Data for physical molecular interaction are publicly available in databases including Human Protein Reference Database (HPRD) [36], the Biological General Repository for Interaction Datasets (BioGRID) [37], IntAct [38], Molecular INTeraction database (MINT) [39], Biomolecular Interaction Network Database (BIND) [40] and the Database of Interacting Proteins (DIP) [41]. Databases such as Search Tool for the Retrieval of Interacting Genes/Proteins (STRING) [42] and iRefIndex [43] aggregate some or all of the above mentioned sources into single datasets.
The entire set of these interactions in humans is termed the human interactome. The complexity of such a network is overwhelming, as humans have approximately 25 000 protein-coding genes and an unknown number of proteins due to many splicing variants [44] and post-translational modifications. Hence, the number of proteins that take part in the interactome is argued to be in the six-digit range [45]. The current state of art datasets are approximated to around 50 000 unique proteins that participate in close to 200 000 interactions [43]. When the quality score of measurements is taken into account, the human PPI dataset is pruned down to around 10 000 proteins participating in some 50 000–60 000 high-confidence interactions. This shows that currently available interactome data are still noisy and incomplete. Numerous biases are introduced by data collecting and data sampling techniques, as well as averaging-out the species population by using universal models of the genome and interactome [46–55]. Nevertheless, even such sparse data are often too large to be efficiently analysed by present day network analysis algorithms. This is due to their large sizes and the fact that many graph theoretic algorithms are computationally intractable (NP-hard or NP-complete) [56]. Hence, new approximate (also called heuristic) methods for analysing network data that can cope with the underlying complexities are being developed [57–60].
Network representations
Constructing the graph model that accurately represents the observed underlying biological process is often not straight-forward. It depends on the way in which the data will be analysed and thus must be tailored for the specific question that is to be answered. For instance, metabolism is a process which keeps the organism in homeostasis. The current representation of metabolism in literature is through metabolic pathways which describe smaller parts of the metabolic system that act upon molecules through a series of reactions. Thus, this description of metabolism can be hierarchically broken down into pathways and further into specific chemical reactions that comprise these pathways. The reactions themselves constitute processes that transform sets of chemical substances. However, modelling this system using a network can be done in a number of different ways, with substantially different outputs [61–74]. Consequently, this dimensionality reduction from the complex intertwined metabolic system down to a graph requires logically splitting up the entire metabolism into two categories: its basic elements and the relations between them, that is, it requires determining which parts of it will be described by nodes and which by edges.
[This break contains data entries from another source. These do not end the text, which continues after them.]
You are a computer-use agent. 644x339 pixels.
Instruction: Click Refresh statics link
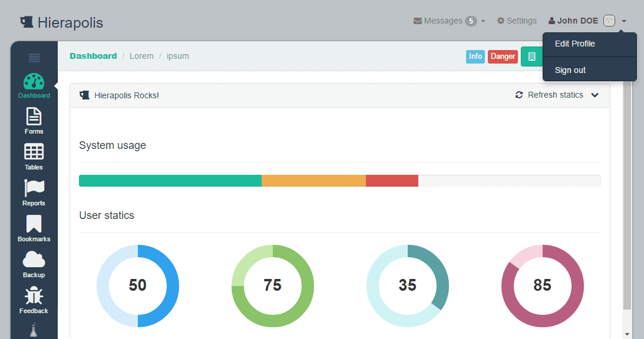click(x=549, y=95)
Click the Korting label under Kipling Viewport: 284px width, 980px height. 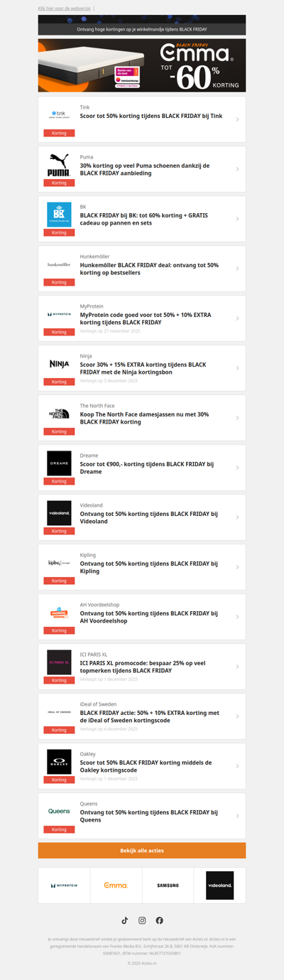point(59,581)
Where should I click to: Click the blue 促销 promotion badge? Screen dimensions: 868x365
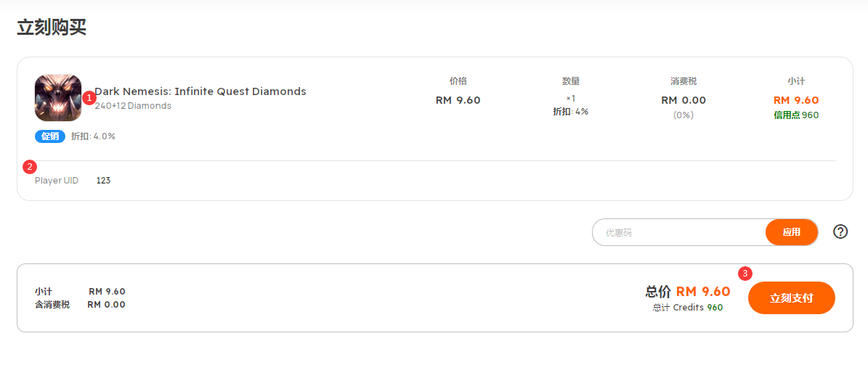(x=50, y=136)
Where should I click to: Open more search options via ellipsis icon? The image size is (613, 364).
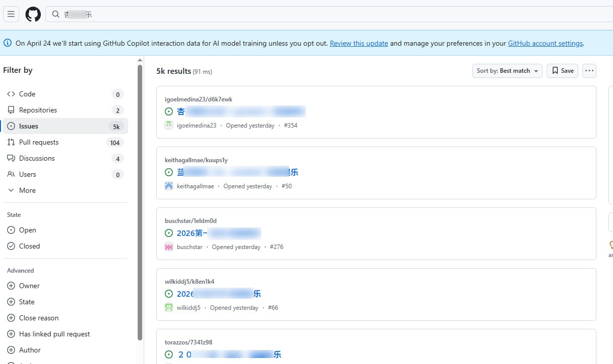pyautogui.click(x=589, y=71)
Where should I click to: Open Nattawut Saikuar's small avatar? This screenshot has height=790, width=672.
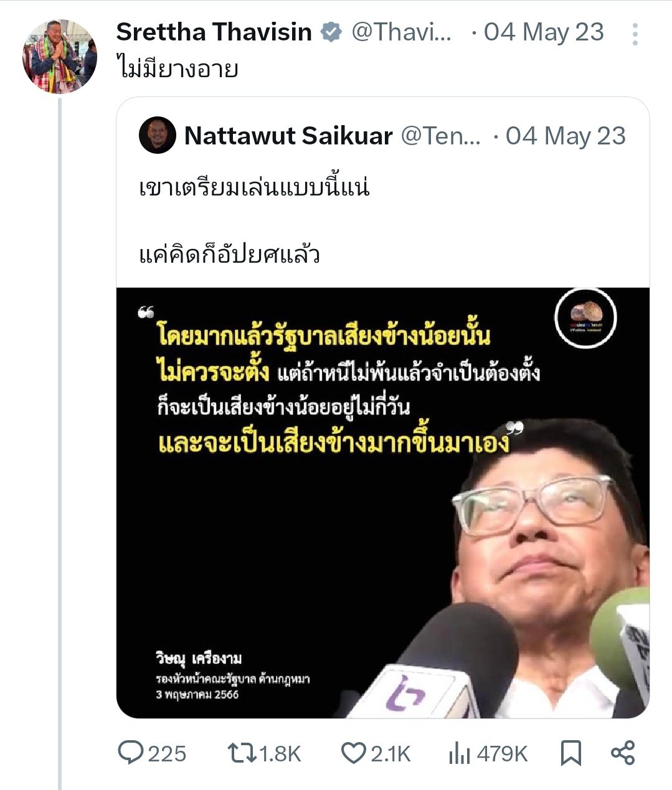coord(158,135)
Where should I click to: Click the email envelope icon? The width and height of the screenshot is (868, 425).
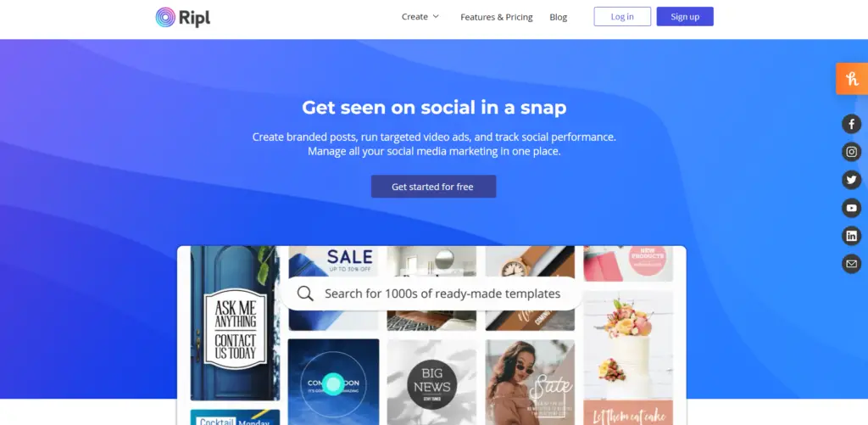click(x=851, y=264)
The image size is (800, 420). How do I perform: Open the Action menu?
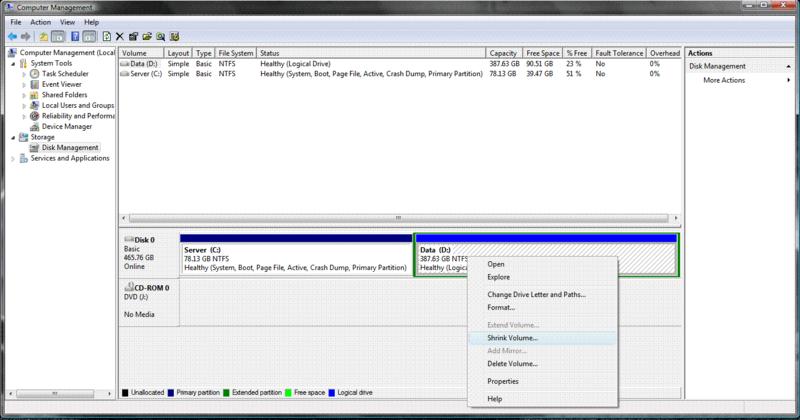(x=41, y=21)
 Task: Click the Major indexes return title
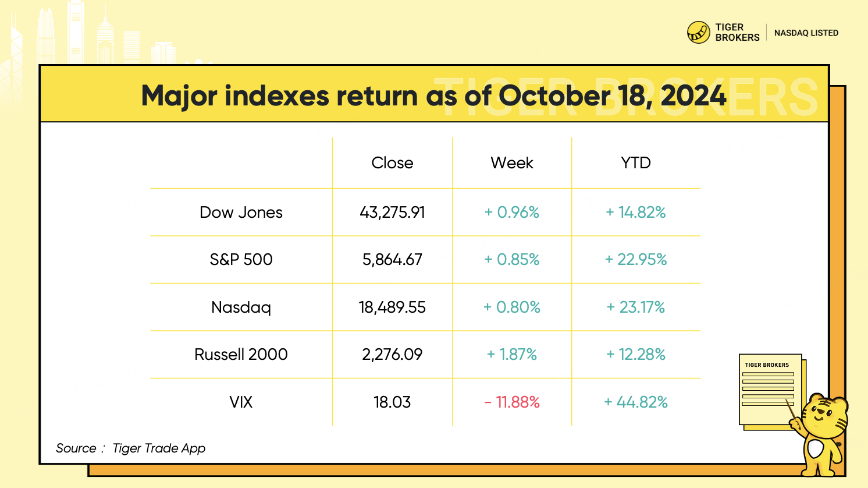(x=433, y=96)
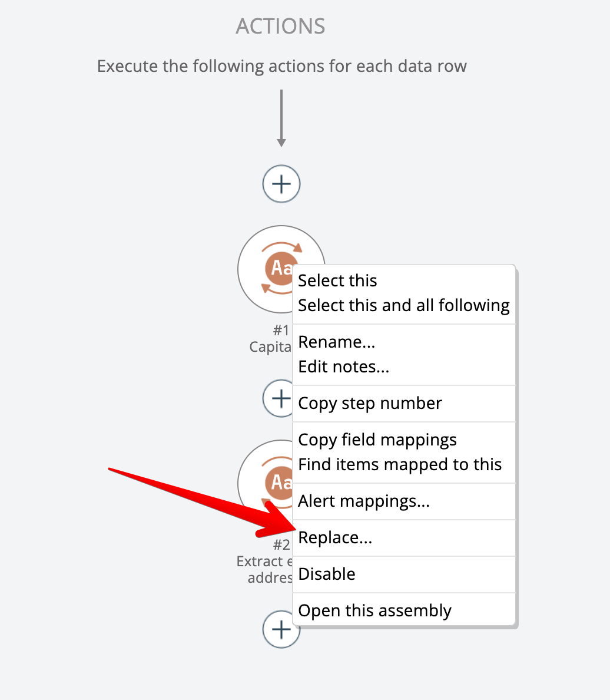Click the "#2" step label text
610x700 pixels.
281,545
One way of making this simplification is to represent elementary metabolic compounds as nodes and reactions between them as edges of a network. This is known as the ‘metabolite-centric’ mapping [66–69], and is the most common one in use for general-purpose extraction of knowledge about metabolism from these networks, as it closely mirrors the real-world structure of metabolic reactions. The second way is ‘enzyme-centric’ [70,71]: nodes represent enzymes, and a pair of nodes is connected by an edge if the corresponding enzymes catalyse at least one common reaction. This representation is used for understanding molecular wirings around enzymes. The third model, a reaction-centric map [72–74], is obtained by having nodes represent individual reactions and placing links between them if they are commonly catalysed by at least one enzyme, or if they act upon the same chemical compounds. However, even when we choose the nodes in the network representation of metabolism, it is still not clear how the edges between them should be drawn (details given in Figure 1).
Figure 1:
If we consider a metabolite-centric map of the following irreversible metabolic reaction from substrates A and B to products C and D, A + B→C + D, we can chose (a) to link only the main substrate–product pair (say, A and C) while leaving out the transitive elements, such as energy or water (say, B and D). However, it is not always the case that a reaction has transitive elements. If there are no transitive elements in this reaction, (b) the metabolite-centric network map would usually link A to both C and D, as well as B to both C and D, even though this might not be completely biologically accurate, since for the production of C (and D) both A and B are needed together, and this subtlety is lost in this type of network representation. However, the issue could be solved by using more involved mathematical concepts, such as hypergraphs instead of graphs, as edges in hypergraphs consist of any sub-sets of nodes and not just node pairs. By using hypergraphs (c), {A, B, C} and {A, B, D} would be hyperedges, which would better describe the real-world product–substrate relationships. However, algorithms for analysing hypergraphs are far more mathematically and conceptually involved than those for graphs.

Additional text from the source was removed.